I'm trying to understand the limitations of tricam active placement.

I understand the general concept, and I've used them and placed them for a while, but I have a few specific questions for someone more knowledgeable in physics/math:

-I've deduced that the normal force on the lobes of tricam increases as the tricam approaches the end of its range.  Does this mean that the most secure position (so it won't rattle out) is at the outer range of the tricam, and thus that we should use the smallest tricam possible for a given placement?

-Since the lobes of the tricam do not roll like slcd's, but they actually scrape along the rock, does this mean that larger tricams with larger lobes (and hence more "angular resistance"-so to speak) will be more resistant to lock in place?  This is my suspicion as it is the smaller tricams that tend to get stuck.
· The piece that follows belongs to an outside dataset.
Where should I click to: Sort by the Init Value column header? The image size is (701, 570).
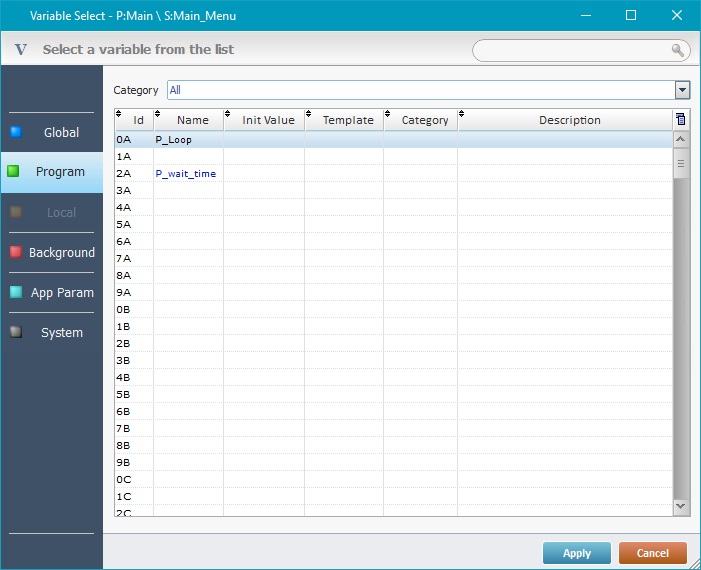click(x=268, y=120)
-obviously, the angle of the tricams opening (call it theta) affects the amount of force on the stinger, and the direction of that force.  It seems to me that at a high theta (tricam mostly closed), the force applied to the tricam goes to nearly all shear force at the stinger.  This is far different from the normal force applied by slcd's, and I have heard that in this way the stinger can break the rock and the tricam fails.  What does the math say about the limit of this shear force on the stinger's resting spot.  
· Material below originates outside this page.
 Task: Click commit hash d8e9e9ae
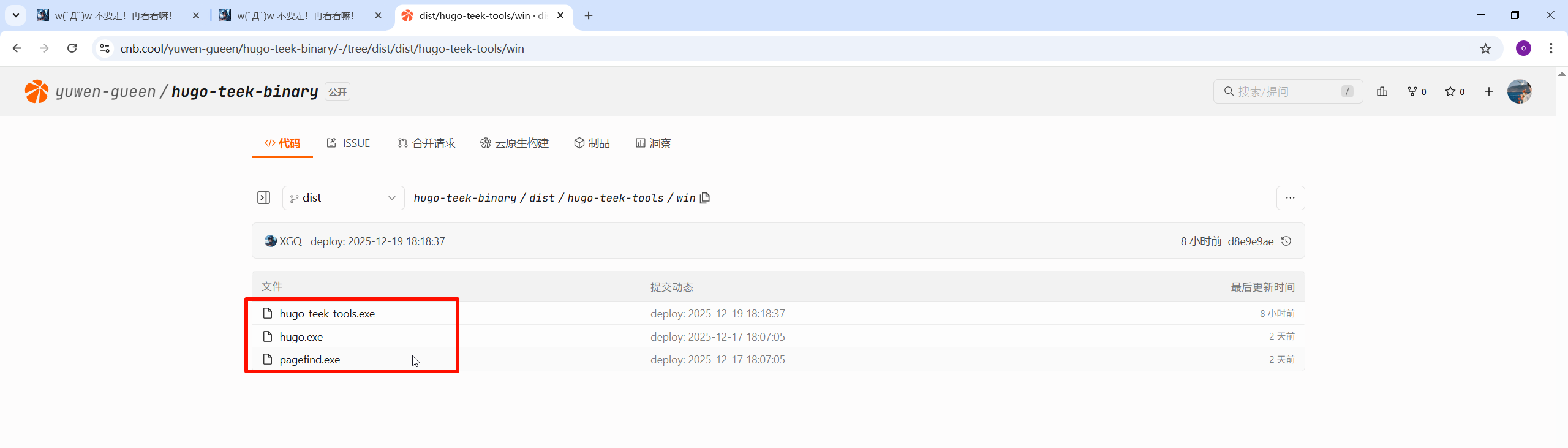1250,241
-I noticed that the channel in which the tricam's strap rests is also curved, so does this channel effectively change the fulcrum point of the tricam when it is in the smaller ranges?  How does this affect performance at smaller ranges?  Perhaps it has a mitigating effect on the shear force at the stinger?

Latro · · new england · Joined Mar 2012 · Points: 0
Eric Moss wrote:

Hard to analyze, clearly.  Some starting comments below  (how do I overstrike ???)

I'm trying to understand the limitations of tricam active placement.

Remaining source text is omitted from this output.